A long-touted advantage of open source software is that it has the potential to be as secure as or more secure than proprietary code because it is open to independent inspection. The idea is that many eyes lead to few mistakes. In practice, however, this protection has limitations precisely because there are often not many eyes available. However, the issue of sabotage strikes at the heart of the premise of open source as a decentralized, non-federated space.
“There’s nothing really in place, systemically, to prevent insider sabotage from happening more often,” says Dan Lorenz, an open-source software supply chain researcher and founder of security firm ChainGuard. “Projects build reputations over time, and people, often pseudonymous, come to trust each other’s digital identities because of the work they’ve done. There is no global list of approvers and each project has a different culture about how you become an approver” or a developer who is authorized to approve and publish code changes.

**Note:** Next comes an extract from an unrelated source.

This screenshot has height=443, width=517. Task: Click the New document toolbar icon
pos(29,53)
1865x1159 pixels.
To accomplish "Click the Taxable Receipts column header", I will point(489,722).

There is no way to completely eliminate the threat of a supporting open source project going rogue, either for personal reasons or due to criminal or government influence. But so-called “insider threats” cannot be completely eliminated in private companies either. The open source community and big influencers like Github are increasingly looking to automated code scanning tools to pay more attention (if digital) to even the most esoteric projects and catch more bugs or potentially suspicious changes before they go live or soon after.

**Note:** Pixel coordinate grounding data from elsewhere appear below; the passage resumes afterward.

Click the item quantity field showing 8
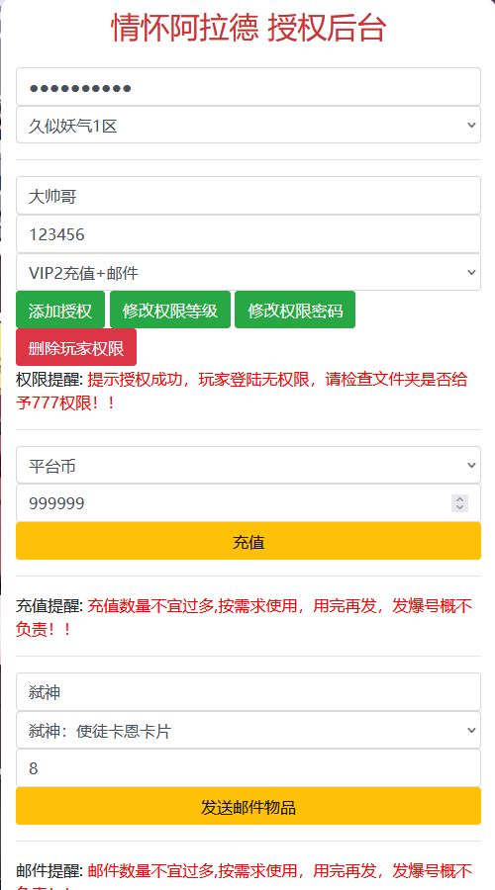 248,768
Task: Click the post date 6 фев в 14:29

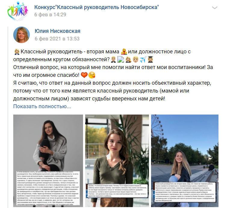Action: pos(50,14)
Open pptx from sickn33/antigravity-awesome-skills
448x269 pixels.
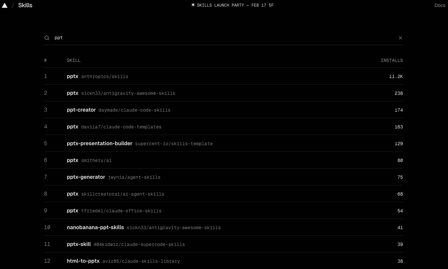point(224,93)
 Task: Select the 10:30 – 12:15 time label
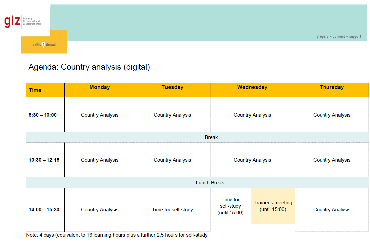[x=44, y=160]
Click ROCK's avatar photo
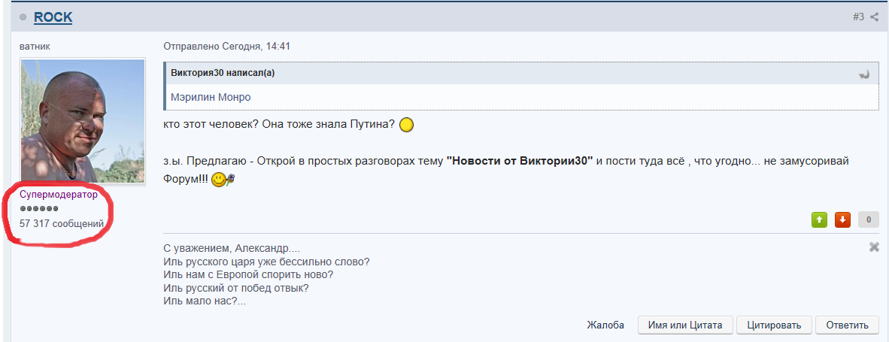This screenshot has height=342, width=889. [83, 120]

Casting such a wide net is especially important because of another open source security problem, where bad actors infiltrate projects or convince burned-out maintainers to hand over the reins and then have full control to deploy whatever they want. Automated scanners have limitations, however, and Lorenz notes that they are often better at picking up accidental bugs than those intended for deliberate sabotage.
Longtime open source security researchers and practitioners, however, are adamant that another vital defense exists out in the open: a massive expansion of the support and resources that maintainers can seek in general, and especially if their fun hobby project ends up becoming a critical link in the global world software supply chain.
“It’s easy to take from open source, but giving back is ad hoc or best-effort, and most beneficiaries may not even realize they’re a beneficiary and don’t contribute back in any meaningful way,” said Eric Brewer, vice president of Google Cloud infrastructure.